The U.S. government often relies on products that are listed by the National Information Assurance Partnership (NIAP). Being listed requires a Common Criteria certification. Similarly, the European eIDAS regulation requires a CC evaluation for electronic signatures to qualify as “qualified digital signatures”.
The Regulation N°910/2014 (eIDAS regulation) of the European Parliament and of the Council has triggered the definition of a new Protection Profile. The PP “Cryptographic Module for Trust Services” will be published as official standard EN 419221-5, and defines security requirements at an assurance level EAL4+.
Applications such as authentication, electronic signatures and encryption require strong and securely managed cryptographic keys. HSMs offer the highest level of security when generating, storing, managing and decommissioning high-quality cryptographic keys.

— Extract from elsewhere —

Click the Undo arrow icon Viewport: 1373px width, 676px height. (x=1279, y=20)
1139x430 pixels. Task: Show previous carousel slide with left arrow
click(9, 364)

The Utimaco CryptoServer Se-Series Gen2 is currently being evaluated based on Protection Profile EN 419221-5. The certification registration with TUV Nederland can be found here. With this evaluation, we are aiming to make sure that trust service providers (TSP) can offer eIDAS-compliant solutions to their customers.

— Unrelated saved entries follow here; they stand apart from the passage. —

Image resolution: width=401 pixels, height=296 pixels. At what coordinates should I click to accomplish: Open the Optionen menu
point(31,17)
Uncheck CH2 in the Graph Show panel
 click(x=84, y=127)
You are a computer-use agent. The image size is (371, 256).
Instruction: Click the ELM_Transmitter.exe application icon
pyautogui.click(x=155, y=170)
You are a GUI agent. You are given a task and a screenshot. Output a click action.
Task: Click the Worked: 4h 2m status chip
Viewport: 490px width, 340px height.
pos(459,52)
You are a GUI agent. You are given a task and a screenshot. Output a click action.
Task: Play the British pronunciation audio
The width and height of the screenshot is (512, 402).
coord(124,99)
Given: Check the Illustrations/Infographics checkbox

Does your application require a CC-certified HSM? Get in touch with us at firstname.lastname@example.org. We look forward to understanding your requirements and finding the appropriate solution.
Common Criteria key concepts and abbreviations you should be familiar with
- The target of evaluation (TOE) is the product or system evaluated against CC requirements.
- The general functionality and especially the security functional requirements (SFR) of the TOE are described in a security target (ST). This security target is preferably based on a recognized Protection Profile (PP), or may alternatively be freely defined by the TOE manufacturer.
- PPs summarize functional and security requirements for a certain type of product, e.g. a smartcard or a Hardware Security Module (HSM). Or alternatively for a device with use case specific functionality, e.g. a postal security device. The purpose of this is to make multiple products and their certifications comparable with each other.
A CC evaluation verifies the target’s security features in order to confirm claims made about the target of evaluation in the security target.
To qualify and assess the confidence one can place in a product’s security features:
- Security assurance requirements (SARs) describe the measures taken to ensure compliance of an IT product with the claimed security features or level.
- Evaluation assurance levels (EALs) correspond to a group of SARs. They go from EAL 1 to EAL 7 and give insight into how extensively and rigorously an evaluation has been executed.
- EAL 1 is the most basic level and the cheapest to implement.
- EAL 7 is the strictest and most demanding level, related to higher cost and greater input required.
The CCRA, among others, determines that evaluations with evaluation assurance level up until EAL4 are mutually recognized across participating countries. More often than not, higher EALs will necessitate the inclusion of the national government’s specific requirements.